Créé en 1908, Nissan Motors était le deuxième constructeur d’automobiles japonais en 1998, produisait dans 22 pays, et possédait des points de vente dans 180 pays. Le keiretsu Nissan dont elle était la tête de pont employait en 1998 plus de 130 000 personnes et générait près de 58 milliards de dollars de revenus consolidés. Le groupe comportait entre autres des équipementiers et une compagnie financière dédiée, des sociétés de transport maritime, des centres de design et des unités commerciales, et agrégeait au total plus de 1300 filiales.

 

Marque phare des années 1960, concurrent direct de Toyota, Nissan se développa rapidement à l’étranger, Nissan fut le premier constructeur japonais à s’implanter en Europe dès les années 1980. Elle possédait un avantage technique sensible sur ses concurrents en termes de prix et de technologie, mais aussi de motorisation, de mécanique et de productivité, qui lui permettait à la fois de réduire ses délais de production et d’offrir des modèles fiables et conformes aux designs européens. Néanmoins, la marque souffrait de nombreuses faiblesses : un renouvellement assez lent de sa gamme, un management lourd, pléthorique, peu imaginatif et bridant l’originalité, trop de plateformes de production différentes et parfois en sous-régime, et un positionnement commercial à bout de souffle, qui misait sur une gamme très diversifiée de modèles classiques d’une grande perfection et fiabilité techniques mais au style banal et ayant peu de pièces en commun. En outre, le groupe accumulait depuis près de dix ans des pertes importantes et présentait une dette croissante qui s’élevait au moment de l’accord (mars 1999) à près de 25 milliards d’euros, soit plus de 10 fois son résultat d’exploitation de 1998.

 

En 1998, Renault fêtait ses 100 ans d’existence. Présente dans l’automobile, les sociétés de financement automobile et les véhicules industriels, son développement international semblait marquer le pas, malgré sa position de première marque européenne, de deuxième constructeur français et de dixième mondial.
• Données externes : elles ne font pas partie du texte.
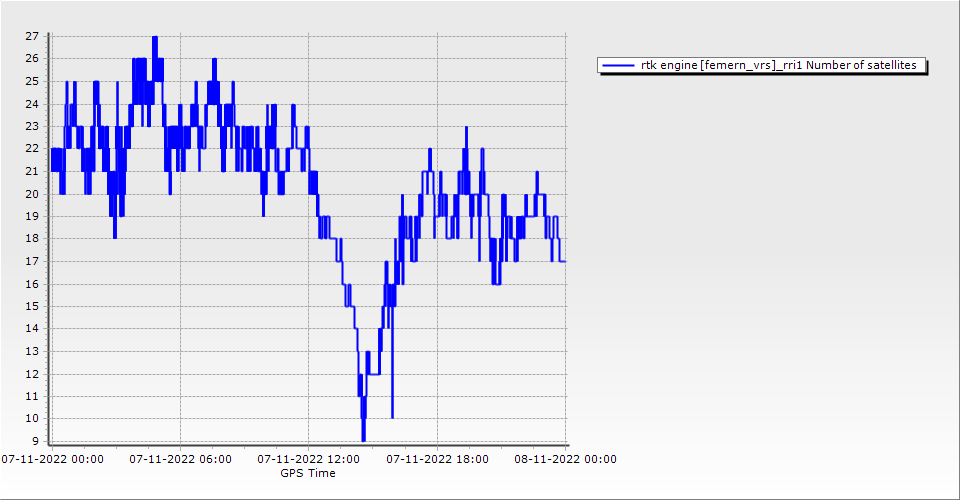960x500 pixels.
Task: Select the 08-11-2022 00:00 time axis label
Action: [565, 459]
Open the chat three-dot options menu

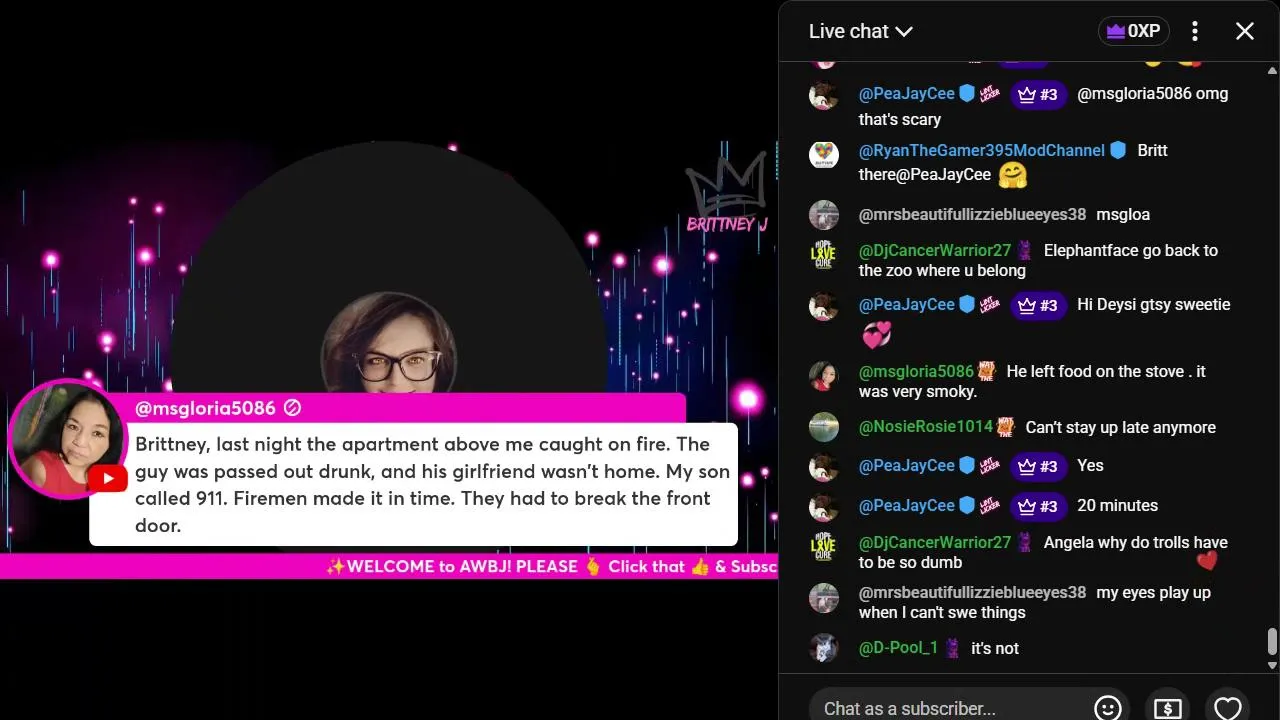coord(1195,31)
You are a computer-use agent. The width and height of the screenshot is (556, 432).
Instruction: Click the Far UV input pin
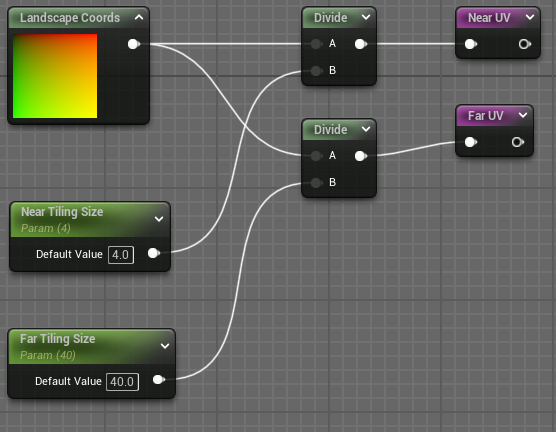point(470,142)
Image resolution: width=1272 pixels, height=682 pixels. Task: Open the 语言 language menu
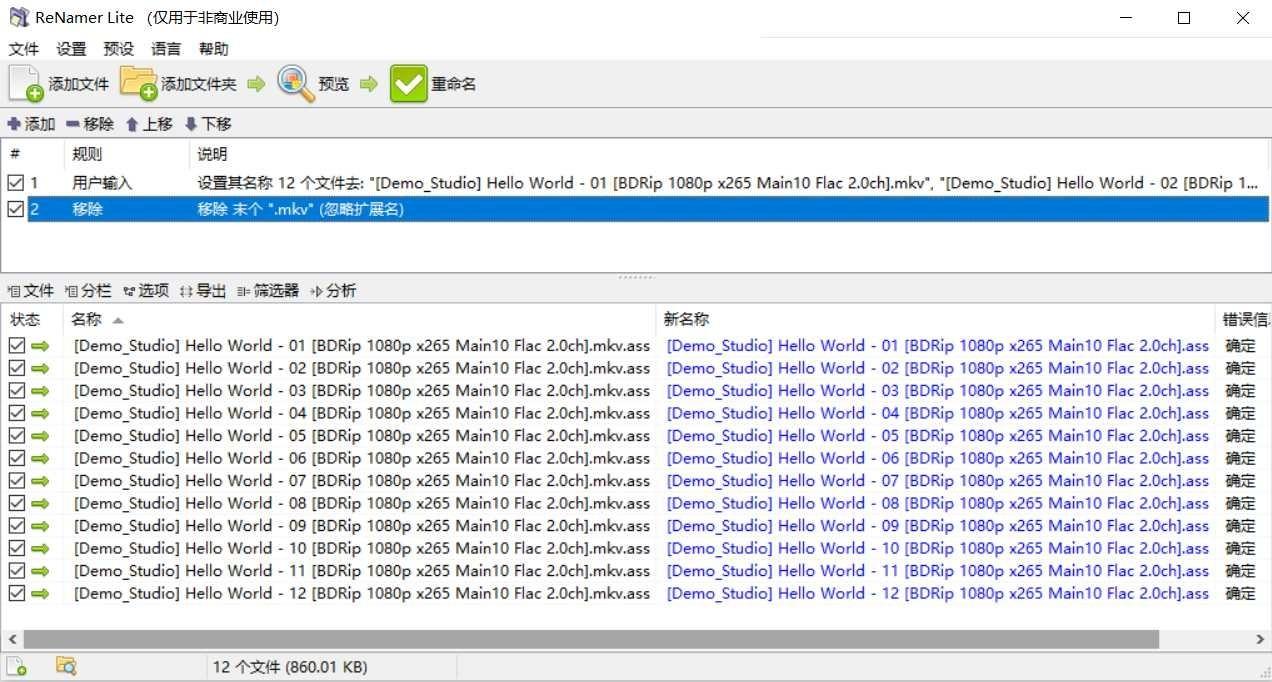pyautogui.click(x=166, y=49)

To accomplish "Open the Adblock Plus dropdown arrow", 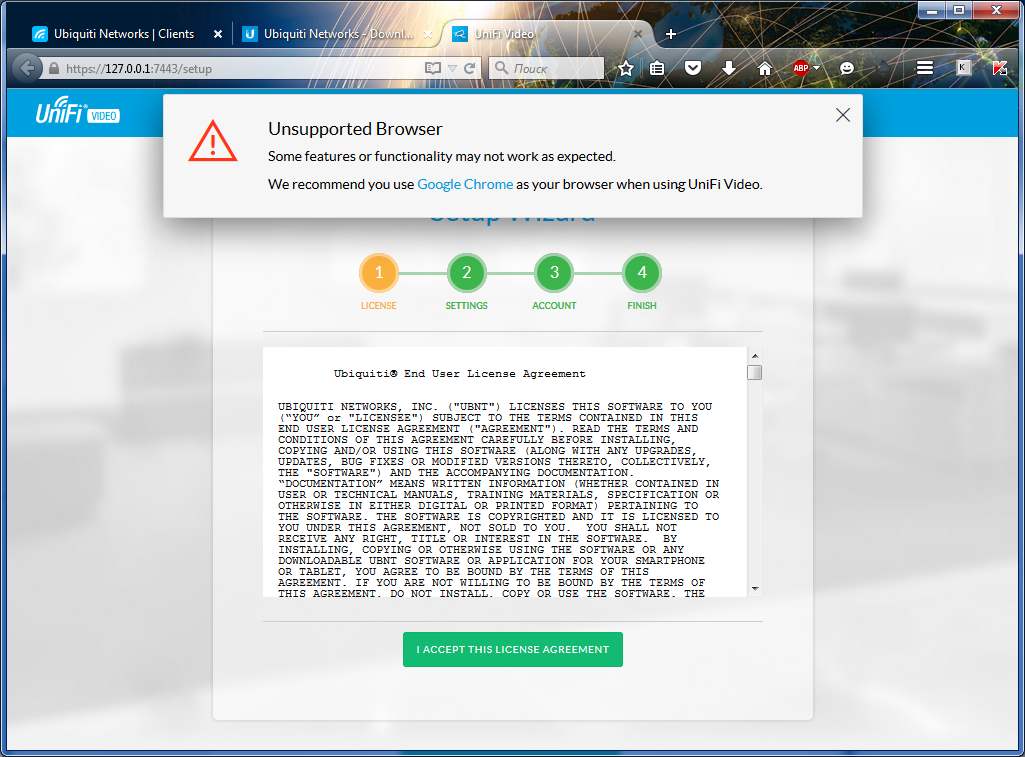I will point(816,68).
L’entreprise comptait près de 140 000 collaborateurs, et avait réalisé en 1997 un chiffre d’affaires consolidé de 31,7 milliards d’euros, pour une capitalisation boursière de 12,7 milliards d’euros à la mi-1998.

 

Originellement entreprise familiale, devenue régie d’État en 1945, Renault s’était étendue aux États-Unis en 1980 en prenant le contrôle de 46% de l’American Motors Corporation avant d’accuser une perte colossale qui l’avait mené au bord de la faillite et avait conduit à la revente de ses participations américaines à Chrysler en 1987. Cinq ans plus tard, Louis Schweitzer, nouvellement nommé PDG de la marque au losange, souhaitait reprendre l’expansion internationale en rachetant le suédois Volvo, et dégager progressivement la marque du giron de l’État, ce qui fut fait en 1994 par l’ouverture du capital de Renault et en 1996 par sa privatisation (même si l’État conservait en 1998 plus de 45% du capital). En revanche, après deux ans de tractations, Volvo refusa la fusion en 1995.

 

En 1998, Renault était en voie d’intégrer le roumain Dacia (ce qu’il fit fin 1999), après plus de 20 ans de coopération industrielle et commerciale, mais était à la recherche d’un partenaire beaucoup plus grand et orienté sur un marché en forte croissance, l’Asie, continent jusqu’alors ignoré par les équipes de Renault.

 

Constructeur considéré comme généraliste, Renault avait pour lui une certaine créativité et une culture de l’innovation, d’excellentes relations avec ses fournisseurs grâce à des achats globaux et stratégiques, et une certaine maîtrise des coûts. Cependant, la qualité des produits, les délais de développement et la productivité des usines laissaient à désirer, et les véhicules hauts de gamme présentaient des problèmes réguliers de motorisation. Sa part de marché en 1998 était de 11% en Europe et de 4,3% dans le monde.

 

Des synergies de coût au podium mondial

À la fin des années 90, le marché de l’automobile devenait de plus en plus concurrentiel, en pleine consolidation avec des marges en constante baisse (8% en 1986 contre 3% en 1998), des investissements en R&D toujours plus lourds pour soutenir la concurrence et des achats toujours plus significatifs dans les coûts. Dans un tel contexte, une alliance entre Renault et Nissan prenait tout son sens.

 

Les motivations de l’alliance étaient de plusieurs ordres : créer des synergies à chaque étage de la chaine de valeur, mutualiser les achats pour encourager la réduction des coûts (ce pour quoi Renault, et particulièrement son directeur général adjoint Carlos Ghosn, étaient réputés), partager des technologies et exploiter de nouveaux marchés. Renault et Nissan étaient en particulier complémentaires pour l’exploration de nouvelles opportunités eu égard à la supériorité mécanique et commerciale de Nissan et, du côté de Renault, à des techniques de gestion réputées, une forte présence en Europe et des relations remarquables avec les fournisseurs et les distributeurs. Enfin, le secteur de l’automobile se consolidait à la fin des années 90 : Renault comme Nissan entendaient survivre dans un contexte compétitif de plus en plus agressif.

 

L’objectif stratégique pour l’alliance était ambitieux : devenir le troisième constructeur automobile mondial, à la fois en termes de qualité, de profitabilité et de stratégie, tout en respectant l’identité propre et les marques des deux partenaires. En somme, un partenariat commercial et capitalistique sans fusion totale, fondée sur des échanges de bons procédés où chacun s’inspire de ce que l’autre a de meilleur, et où les deux constructeurs se sauvent mutuellement l’un du déclin (Renault), l’autre de la faillite (Nissan), quitte à progressivement resserrer les liens à plus long terme.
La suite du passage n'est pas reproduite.